GHANA NEEDS to implement the electronic transaction levy, popularly known as the e-levy, in order to rake in revenue to manage the country’s debt situation.

According to some economic analysts, that is the only hope for salvaging the debt situation.

The 1.75% e-Levy which has become a subject of debate among Ghanaians, when approved, is expected to rake in a little above ¢6 billion in tax revenue for the country.

Director of Operations at Dalex Finance, Joe Jackson, speaking on Citi TV, said despite the disadvantages that the e-levy seems to come with, it is the only way Ghana’s economy might be saved.

The e-levy at best will bring GHS7 billion. Why can’t we say we won’t do the e-levy? We can’t say we won’t do the e-levy because the [debt] situation is that serious and when you take debt service and salaries alone, you’ve cleaned out the treasury. And I’m sad because the e-levy is disastrous for those of us who are digital. But I also know that there are no immediate alternatives to take us out of the debt problem immediately,” he asserted.

The international rating agency, Fitch, last week downgraded Ghana’s Long-Term Foreign-Currency Issuer Default Rating (IDR) from B to ‘B- ‘with a negative outlook.

The downgrade, it said, reflects the sovereign’s loss of access to international capital markets in the second half of 2021, following a pandemic-related [COVID-19] surge in government debt.

In the report, Fitch noted that “this comes in the context of uncertainty about the government’s ability to stabilise debt and against a backdrop of tightening global financing conditions.

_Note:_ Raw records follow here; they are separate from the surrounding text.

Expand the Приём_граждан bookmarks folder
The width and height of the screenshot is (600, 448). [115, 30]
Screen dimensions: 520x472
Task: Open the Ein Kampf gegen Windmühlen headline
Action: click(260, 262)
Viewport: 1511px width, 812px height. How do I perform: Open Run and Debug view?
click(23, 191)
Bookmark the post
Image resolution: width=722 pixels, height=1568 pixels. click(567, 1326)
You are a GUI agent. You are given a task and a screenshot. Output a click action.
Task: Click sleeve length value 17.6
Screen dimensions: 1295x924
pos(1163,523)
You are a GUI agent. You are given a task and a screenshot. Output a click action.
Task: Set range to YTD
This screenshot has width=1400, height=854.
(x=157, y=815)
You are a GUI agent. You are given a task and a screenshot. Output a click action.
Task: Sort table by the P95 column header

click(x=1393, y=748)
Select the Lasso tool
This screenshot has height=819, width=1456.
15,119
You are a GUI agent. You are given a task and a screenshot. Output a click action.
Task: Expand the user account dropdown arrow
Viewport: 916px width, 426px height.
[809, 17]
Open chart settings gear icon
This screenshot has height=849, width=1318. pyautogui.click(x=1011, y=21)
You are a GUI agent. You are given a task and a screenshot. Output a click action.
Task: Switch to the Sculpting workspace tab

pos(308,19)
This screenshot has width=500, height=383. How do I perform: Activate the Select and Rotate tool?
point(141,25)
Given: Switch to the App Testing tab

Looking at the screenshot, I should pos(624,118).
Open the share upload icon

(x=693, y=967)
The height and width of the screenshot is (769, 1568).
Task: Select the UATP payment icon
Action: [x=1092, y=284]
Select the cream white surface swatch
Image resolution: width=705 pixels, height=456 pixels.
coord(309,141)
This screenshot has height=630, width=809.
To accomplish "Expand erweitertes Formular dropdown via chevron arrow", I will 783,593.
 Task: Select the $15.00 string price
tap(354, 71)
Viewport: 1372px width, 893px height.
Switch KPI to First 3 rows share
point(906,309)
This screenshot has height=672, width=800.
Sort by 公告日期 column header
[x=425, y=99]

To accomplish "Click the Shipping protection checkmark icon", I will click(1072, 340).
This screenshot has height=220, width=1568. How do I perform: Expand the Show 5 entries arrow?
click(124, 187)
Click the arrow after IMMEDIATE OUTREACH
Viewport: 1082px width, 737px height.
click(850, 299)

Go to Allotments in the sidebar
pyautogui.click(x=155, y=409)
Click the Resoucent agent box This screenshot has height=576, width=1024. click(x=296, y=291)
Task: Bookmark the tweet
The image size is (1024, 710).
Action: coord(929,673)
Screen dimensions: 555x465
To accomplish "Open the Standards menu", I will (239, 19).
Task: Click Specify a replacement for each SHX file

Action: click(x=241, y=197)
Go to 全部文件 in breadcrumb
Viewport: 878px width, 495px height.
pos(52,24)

In our view, Ghana’s ability to deliver on planned fiscal consolidation efforts could be hindered by the heavier reliance on domestic debt issuance with higher interest costs, in the context of an already exceptionally high-interest expenditure to revenue ratio.”

Many analysts have said the recent rating is not surprising given the macroeconomic situation of the country.

Economic analyst, Toma Imihere, suggested that the government’s political promises and the pressure to honour them in the face of criticism from opposition parties have caused the government to borrow to unsustainable levels, leading to the country’s economic woes and the recent downgrade in Fitch’s ratings.

“A government comes to power and has made so many promises about social interventions and infrastructure and because of the indebtedness, a large part of its revenue already is going into serving debt so it goes to the Eurobond market to borrow money to fulfil those promises. When the government is borrowing that money, the government knows that it is putting itself in a bigger mess but if it doesn’t do it, the opposition will say it has failed. That has been Ghana’s situation.”